Re:Too many apps, too much appcrap (Score:5, Informative)
Question for you, as someone who has developed a mobile app:
How much harder is it to optimize a mobile version of the webpage vs writing an app from scratch and getting it approved for App Store release?
Mobile developer here who has done hybrid apps, Android apps, iOS apps, web apps, etc.
It's hard.
Web apps do not get the native scrolling mechanism, so scrolling feels very funky in web apps. Web app developers write their own inertial scrolling mechanisms to try to deal with it, but web apps always feel wrong as a result.
You also don't get access to a lot of native functions. No barcode scanning. No access to the user's preloaded Facebook account (with authorization, of course.)
There is another problem in that, especially on Android, web technologies are just badly supported. It's getting better in more recent versions of Android where Chrome is actually the engine used end to end by everyone, but earlier versions still on Google's old ass version of WebKit blew chunks.

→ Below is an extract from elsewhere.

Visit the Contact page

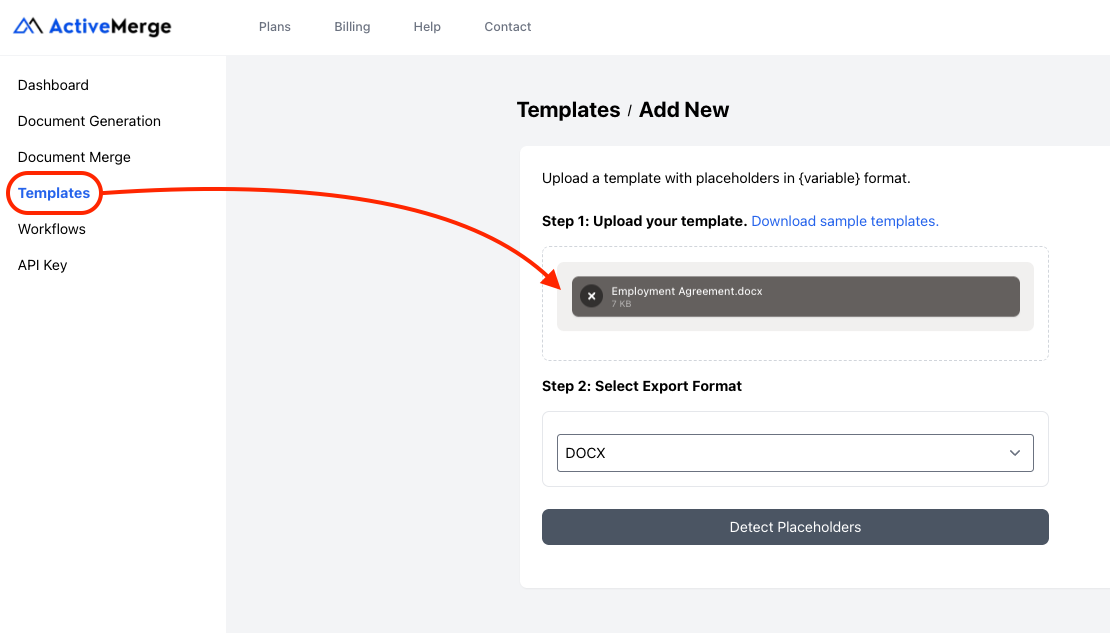click(x=507, y=27)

Loading can be a problem as well. Real apps by definition cache a certain amount of code and resources on the device. A web page has to fetch all resources from start to finish. So while a real app has it's loading UI cached on device, and can display it right away when the user taps a link, a web page has to go fetch a UI over the network to display a loading UI for the operation the web app is about to do over the network. Gross.
The other really messy thing is a real app is pretty easily able to figure out what kind of device it's on and render content accordingly. Web apps can kind of guess what type of display/device they are running on, but again, it can be messy. Especially with new things coming like Adaptive UI/multi windowing coming on iOS where your window or screen size may have no real connection to what kind of device you're running on. Web pages at this point basically assuming they're always rendering full screen on mobile, and do their layout computations based on that, but that looks like it will change on future iOS and Android devices.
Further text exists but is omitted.